>> begin Text segment

Example: Mr. and Mrs. Smith and their 16 year old daughter are all invited. The RSVP might say 3 seats are reserved in their honor to make it clear that the daughter’s sketchy boyfriend isn’t invited. If the daughter can’t stand to be separated from her boyfriend for an evening, then she doesn’t have to come and they would write that 2 are attending.
Post # 42
@prahajess: lol +100000 ding dongs, gonna say that from now on
Post # 43
- Wedding: July 2014 - Prague
@elliptical2013: It’s totally fun. Even better than Jackass, which is very fun too. but not really applicable.
Post # 44
@thenewmrsmax: wowwww calling people “ignorant” for something so small seems a bit harsh.
op- I think they are lovely 🙂 I’ve seen several RSVP cards just like this.
Post # 45
Definition of ignorant (adj)
- lacking knowledge: lacking knowledge or education in general or in a specific subject
- unaware: unaware of something
- resulting from lack of knowledge: caused by a lack of knowledge, understanding, or experience
They don’t know about RSVPs, a specific subject, which makes them ignorant.
Post # 46
The M with a line thing, along with check off the box, is a relatively recent thing, a crutch born out of the sheer frustration of hosts who couldn’t get people to RSVP to an invitation. Traditionally, that was and is done by responding in long hand in the same language as the invitation. That would mean if an invitation was addressed to Mr. and Mrs. John Doe, the reply would respond along those same line, ie. Mr. and Mrs. John Doe accept with pleasure, etc. etc.
When I was married, I really didn’t want to include them at all, but in deference to reality, I compromised by sending a blank card with “favour of a reply by and the date” engraved on a single line at the top. People figured out how to use them, some by way of formal reply and some who wrote lovely informal notes.

>> end Text segment

> **Objective 1**
Copy out the entries from the line containing "The image size is (820, 832)." through the line containing "Click the Browse", inclusive, exactly as they appear.

>> begin Excerpted records

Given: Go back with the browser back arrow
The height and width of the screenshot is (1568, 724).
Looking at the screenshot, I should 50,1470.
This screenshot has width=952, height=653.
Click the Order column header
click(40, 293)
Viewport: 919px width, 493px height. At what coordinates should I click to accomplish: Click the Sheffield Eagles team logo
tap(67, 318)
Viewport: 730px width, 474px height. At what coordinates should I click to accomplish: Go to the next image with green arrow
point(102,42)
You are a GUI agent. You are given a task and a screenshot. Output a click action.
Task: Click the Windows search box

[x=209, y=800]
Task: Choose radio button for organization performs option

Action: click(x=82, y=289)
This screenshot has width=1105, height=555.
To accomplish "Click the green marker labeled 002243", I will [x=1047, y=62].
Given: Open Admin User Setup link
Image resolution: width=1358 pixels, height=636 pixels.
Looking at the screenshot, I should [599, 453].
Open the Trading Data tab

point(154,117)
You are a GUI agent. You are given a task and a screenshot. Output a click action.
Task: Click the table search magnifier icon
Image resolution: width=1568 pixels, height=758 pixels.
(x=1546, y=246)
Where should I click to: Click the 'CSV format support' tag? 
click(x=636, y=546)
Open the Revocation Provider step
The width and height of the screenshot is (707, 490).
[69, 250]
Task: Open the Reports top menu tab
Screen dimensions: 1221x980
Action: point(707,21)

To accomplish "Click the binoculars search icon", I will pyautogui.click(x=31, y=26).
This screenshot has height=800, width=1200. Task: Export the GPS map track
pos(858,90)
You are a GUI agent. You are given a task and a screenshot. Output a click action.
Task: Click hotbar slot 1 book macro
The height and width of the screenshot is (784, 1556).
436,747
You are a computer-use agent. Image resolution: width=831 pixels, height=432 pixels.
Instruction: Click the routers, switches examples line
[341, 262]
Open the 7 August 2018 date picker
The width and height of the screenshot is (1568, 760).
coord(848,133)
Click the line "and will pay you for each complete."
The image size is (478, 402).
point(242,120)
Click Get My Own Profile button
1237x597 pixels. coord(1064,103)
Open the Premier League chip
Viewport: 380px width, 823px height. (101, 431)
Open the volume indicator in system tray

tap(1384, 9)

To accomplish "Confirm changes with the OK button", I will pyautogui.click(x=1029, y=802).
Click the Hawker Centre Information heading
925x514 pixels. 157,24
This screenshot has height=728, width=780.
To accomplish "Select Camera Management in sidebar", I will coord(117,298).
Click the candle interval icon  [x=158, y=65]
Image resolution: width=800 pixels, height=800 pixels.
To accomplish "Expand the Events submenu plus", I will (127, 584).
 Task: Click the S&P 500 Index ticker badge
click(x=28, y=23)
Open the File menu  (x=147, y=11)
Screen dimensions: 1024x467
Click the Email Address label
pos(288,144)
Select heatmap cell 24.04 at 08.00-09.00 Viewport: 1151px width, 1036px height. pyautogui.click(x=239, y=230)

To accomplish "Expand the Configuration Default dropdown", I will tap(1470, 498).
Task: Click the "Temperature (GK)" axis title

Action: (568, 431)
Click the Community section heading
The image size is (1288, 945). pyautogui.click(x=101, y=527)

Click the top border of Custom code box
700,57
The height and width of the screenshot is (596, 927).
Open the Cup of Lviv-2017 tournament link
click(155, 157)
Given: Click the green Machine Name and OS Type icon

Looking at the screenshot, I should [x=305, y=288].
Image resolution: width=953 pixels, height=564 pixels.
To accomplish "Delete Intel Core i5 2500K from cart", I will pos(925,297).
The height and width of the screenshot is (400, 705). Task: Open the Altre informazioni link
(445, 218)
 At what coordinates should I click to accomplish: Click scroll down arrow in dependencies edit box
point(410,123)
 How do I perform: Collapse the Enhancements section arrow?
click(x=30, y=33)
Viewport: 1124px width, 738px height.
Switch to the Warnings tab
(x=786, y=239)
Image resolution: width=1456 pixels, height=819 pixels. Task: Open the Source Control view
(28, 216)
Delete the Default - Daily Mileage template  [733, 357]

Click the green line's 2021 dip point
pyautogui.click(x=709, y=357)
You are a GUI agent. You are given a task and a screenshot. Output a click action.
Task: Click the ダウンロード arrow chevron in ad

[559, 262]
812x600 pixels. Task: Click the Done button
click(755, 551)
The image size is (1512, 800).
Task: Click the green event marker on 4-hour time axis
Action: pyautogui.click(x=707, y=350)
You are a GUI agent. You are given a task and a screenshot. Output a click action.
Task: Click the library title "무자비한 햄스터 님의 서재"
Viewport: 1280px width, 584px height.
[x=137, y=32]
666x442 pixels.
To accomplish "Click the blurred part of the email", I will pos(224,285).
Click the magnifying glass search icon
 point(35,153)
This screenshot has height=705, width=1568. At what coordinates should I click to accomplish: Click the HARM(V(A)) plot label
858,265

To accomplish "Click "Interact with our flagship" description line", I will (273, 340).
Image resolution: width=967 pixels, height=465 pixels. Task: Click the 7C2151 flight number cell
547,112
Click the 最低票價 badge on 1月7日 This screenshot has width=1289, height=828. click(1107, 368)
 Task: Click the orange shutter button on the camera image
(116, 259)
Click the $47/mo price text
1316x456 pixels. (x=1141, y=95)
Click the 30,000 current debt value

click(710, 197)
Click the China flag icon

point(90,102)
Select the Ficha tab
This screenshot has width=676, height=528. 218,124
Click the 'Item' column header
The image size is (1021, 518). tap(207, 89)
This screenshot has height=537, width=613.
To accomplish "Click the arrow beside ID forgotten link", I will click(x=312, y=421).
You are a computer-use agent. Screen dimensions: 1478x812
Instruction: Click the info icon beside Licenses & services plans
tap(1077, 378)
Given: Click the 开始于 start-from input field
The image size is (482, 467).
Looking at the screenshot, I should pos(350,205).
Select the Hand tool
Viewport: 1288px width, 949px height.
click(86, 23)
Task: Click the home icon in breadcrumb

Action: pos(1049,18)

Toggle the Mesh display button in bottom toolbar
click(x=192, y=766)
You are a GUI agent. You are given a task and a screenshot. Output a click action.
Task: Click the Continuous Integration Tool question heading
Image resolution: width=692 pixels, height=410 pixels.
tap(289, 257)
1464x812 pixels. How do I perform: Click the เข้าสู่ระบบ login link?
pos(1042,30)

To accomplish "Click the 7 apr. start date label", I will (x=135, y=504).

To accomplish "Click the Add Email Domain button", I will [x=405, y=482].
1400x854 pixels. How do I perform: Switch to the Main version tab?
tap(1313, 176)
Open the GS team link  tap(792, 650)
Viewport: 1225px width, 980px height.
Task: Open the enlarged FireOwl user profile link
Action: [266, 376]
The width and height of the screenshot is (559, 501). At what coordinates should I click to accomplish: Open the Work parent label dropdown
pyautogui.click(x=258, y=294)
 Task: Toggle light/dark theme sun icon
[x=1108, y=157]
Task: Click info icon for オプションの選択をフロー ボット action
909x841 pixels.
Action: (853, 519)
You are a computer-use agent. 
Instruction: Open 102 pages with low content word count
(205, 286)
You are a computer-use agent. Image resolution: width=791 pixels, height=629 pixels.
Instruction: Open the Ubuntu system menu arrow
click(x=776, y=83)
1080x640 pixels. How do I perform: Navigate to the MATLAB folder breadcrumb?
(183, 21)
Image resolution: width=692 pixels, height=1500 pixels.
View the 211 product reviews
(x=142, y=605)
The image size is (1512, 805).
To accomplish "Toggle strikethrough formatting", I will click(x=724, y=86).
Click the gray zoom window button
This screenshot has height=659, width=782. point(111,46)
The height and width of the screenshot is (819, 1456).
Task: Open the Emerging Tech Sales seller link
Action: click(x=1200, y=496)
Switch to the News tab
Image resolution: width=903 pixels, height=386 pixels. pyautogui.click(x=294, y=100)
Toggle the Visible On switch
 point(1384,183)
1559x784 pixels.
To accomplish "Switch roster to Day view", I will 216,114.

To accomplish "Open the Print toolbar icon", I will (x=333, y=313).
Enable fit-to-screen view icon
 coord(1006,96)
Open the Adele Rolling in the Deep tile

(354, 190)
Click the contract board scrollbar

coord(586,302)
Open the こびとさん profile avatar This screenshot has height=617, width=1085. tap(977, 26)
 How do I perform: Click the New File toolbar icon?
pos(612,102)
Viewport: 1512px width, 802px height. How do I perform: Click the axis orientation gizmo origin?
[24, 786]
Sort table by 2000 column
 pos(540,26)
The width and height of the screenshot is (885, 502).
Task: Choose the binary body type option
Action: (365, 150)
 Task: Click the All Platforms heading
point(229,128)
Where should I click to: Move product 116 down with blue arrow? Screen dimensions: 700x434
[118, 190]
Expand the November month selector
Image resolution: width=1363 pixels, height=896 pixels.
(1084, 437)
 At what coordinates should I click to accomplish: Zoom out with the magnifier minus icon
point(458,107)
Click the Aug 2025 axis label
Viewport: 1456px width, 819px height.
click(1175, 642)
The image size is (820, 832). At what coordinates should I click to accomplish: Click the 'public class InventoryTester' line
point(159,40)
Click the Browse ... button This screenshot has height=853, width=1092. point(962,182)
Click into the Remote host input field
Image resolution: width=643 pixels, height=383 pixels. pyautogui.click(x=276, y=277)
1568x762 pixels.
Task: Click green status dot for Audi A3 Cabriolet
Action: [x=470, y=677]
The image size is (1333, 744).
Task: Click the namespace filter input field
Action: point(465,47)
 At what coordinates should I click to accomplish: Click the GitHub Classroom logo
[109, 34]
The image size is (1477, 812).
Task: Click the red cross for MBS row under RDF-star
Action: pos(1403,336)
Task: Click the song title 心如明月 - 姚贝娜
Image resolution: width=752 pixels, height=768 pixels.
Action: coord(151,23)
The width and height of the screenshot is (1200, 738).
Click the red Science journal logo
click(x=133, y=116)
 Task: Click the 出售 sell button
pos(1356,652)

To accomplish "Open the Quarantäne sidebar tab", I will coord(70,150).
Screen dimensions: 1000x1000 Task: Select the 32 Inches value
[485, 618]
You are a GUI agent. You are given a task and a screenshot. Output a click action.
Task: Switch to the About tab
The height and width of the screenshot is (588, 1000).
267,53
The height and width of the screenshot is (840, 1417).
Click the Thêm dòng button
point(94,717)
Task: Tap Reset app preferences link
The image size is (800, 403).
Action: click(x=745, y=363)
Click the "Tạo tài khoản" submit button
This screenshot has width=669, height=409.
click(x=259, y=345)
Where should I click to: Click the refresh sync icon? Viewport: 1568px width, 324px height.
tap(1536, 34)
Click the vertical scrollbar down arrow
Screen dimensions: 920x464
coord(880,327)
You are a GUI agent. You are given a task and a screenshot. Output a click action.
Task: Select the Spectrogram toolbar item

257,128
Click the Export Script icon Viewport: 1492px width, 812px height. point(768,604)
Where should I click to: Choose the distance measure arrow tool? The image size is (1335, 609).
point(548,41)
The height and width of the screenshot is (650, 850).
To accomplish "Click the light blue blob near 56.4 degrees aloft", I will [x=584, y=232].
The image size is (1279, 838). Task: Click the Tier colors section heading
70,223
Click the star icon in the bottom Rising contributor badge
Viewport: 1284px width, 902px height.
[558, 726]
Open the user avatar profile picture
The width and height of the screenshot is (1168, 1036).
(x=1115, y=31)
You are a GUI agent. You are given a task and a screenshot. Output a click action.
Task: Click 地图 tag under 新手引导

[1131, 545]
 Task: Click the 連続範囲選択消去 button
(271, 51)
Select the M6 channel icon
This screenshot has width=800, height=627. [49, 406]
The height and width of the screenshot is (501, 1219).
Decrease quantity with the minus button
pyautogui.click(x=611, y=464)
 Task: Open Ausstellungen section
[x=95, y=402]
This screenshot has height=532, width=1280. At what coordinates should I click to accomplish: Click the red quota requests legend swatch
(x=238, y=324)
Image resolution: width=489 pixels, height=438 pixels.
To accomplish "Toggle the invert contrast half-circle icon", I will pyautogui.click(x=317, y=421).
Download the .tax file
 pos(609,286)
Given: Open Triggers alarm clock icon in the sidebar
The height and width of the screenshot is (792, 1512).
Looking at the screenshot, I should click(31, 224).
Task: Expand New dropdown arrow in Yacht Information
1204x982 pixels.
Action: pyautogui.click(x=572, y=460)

>> end Excerpted records

> **Objective 2**
Answer these questions from the forum thread on RSVP cards:
(a) In the example about the Smiths, how many seats might the RSVP say are reserved in their honor?
(b) According to Post # 46, how was a reply to an invitation traditionally made?
(c) What did the Post # 46 writer have engraved on the blank card sent with the wedding invitation?

> **Exercise result 1**
The image size is (820, 832). At what coordinates should I click to accomplish: Click the 'public class InventoryTester' line
point(159,40)
Click the Browse ... button This screenshot has height=853, width=1092. point(962,182)

> **Exercise result 2**
(a) 3 seats.
(b) By responding in long hand in the same language as the invitation.
(c) "favour of a reply by and the date," on a single line at the top.